In a quote from Seattle Weekly, Nick Licata, a Seattle council member said, “I’m the third Italian American on the Seattle City Council in one-hundred years. We are all citizens in a democracy, we are all here to work with each other, and by making this Indigenous People’s Day, we are adding something, we are not taking something away. We can both recognize our strengths.”
His comment came in response to the opposing group of the opposition: these are members of the Seattle Fedele-Lodge of the Order of the Sons of Italy in America, who felt that in the changing of Columbus Day, that one of their cultural holidays were being taken away.
Though said in response to the proposal’s opposers, Licata’s comment is also another great example of why it is time to usher in a new, and more fitting name for the national holiday. By having this day still exist, America is able to remember the history that led the country we know today, and also able to celebrate the people who originally lived here.
The idea to rename Columbus Day as Indigenous Peoples’ Day has been around since the late 1970’s, but no real action was taken to rename the holiday until the city of Berkeley, California, did so in 1992. A few other cities have followed since then, as well as a few colleges.
On Tufts’ campus, there are a group of students trying to make the renaming a reality. Genesis Garcia and Andrew Núñez spoke on the subject at Wednesday’s ALAS – Association for Latin American Students – meeting. The step is an important subject: “It’s the beginning of a conversation about what we currently understand American history to be and whose stories are silenced because of it,” said Garcia and Núñez Wednesday night. They mentioned the fact that Tufts sits on what was once Massachusetts tribe land, and by having a day that honors those people and cultures, the university will only further educate its students.

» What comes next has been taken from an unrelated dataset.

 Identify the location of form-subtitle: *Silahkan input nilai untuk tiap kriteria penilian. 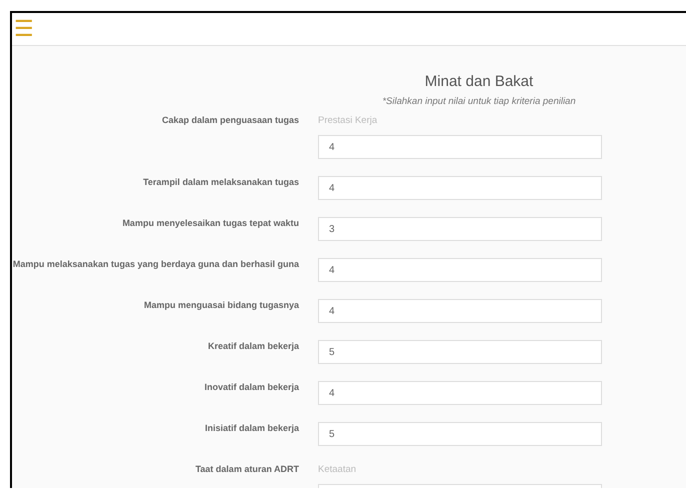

The resolution is currently waiting faculty approval, after passing through the Senate unanimously. The resolution fights for the day to still be free day, but for the name to be officially changed to Indigenous Peoples’ Day. The day would also possibly feature special programming: a chance for Tufts students to learn more about indigenous peoples and the land that Tufts currently occupies.
Controversy will always exist around Columbus’s “discovery.” It opened an era of immense change and exploration for the Americas, where native peoples were exploited and many destroyed. Cultural appropriation was rampant, and many traditions and ways of life that once existed here were lost forever. Columbus personally enslaved thousands of indigenous people, and helped open a path to the creation of the transatlantic slave trade.
On the other hand (which is also the base of much of the opposition for the change), without Columbus, and the collective effort to colonize the new world, we wouldn’t be here today. The world might have turned out a lot differently – and we will never know if that parallel reality had a better outcome.
But, regardless of what might have been, changing the name of Columbus day is a small step in the right direction: to help pay homage to the native cultures of this land, and to help reinforce the idea that a time and people that exploited others should not be celebrated. By changing the name, there is an opportunity to change the narrative around Columbus Day: to educate people on the true history behind the day, and to remember, rather than celebrate, many forgotten cultures. There is a lot of progress that rest of the U.S. needs to make on the matter, but Seattle, and many other cities and colleges, set a good example, and give others a lot to consider on this upcoming three day weekend.
For those who would like to get more involved, there is a rally on Monday on the lower campus patio at noon. The event will have an open mic for those who wish to share, as well as a student speaker.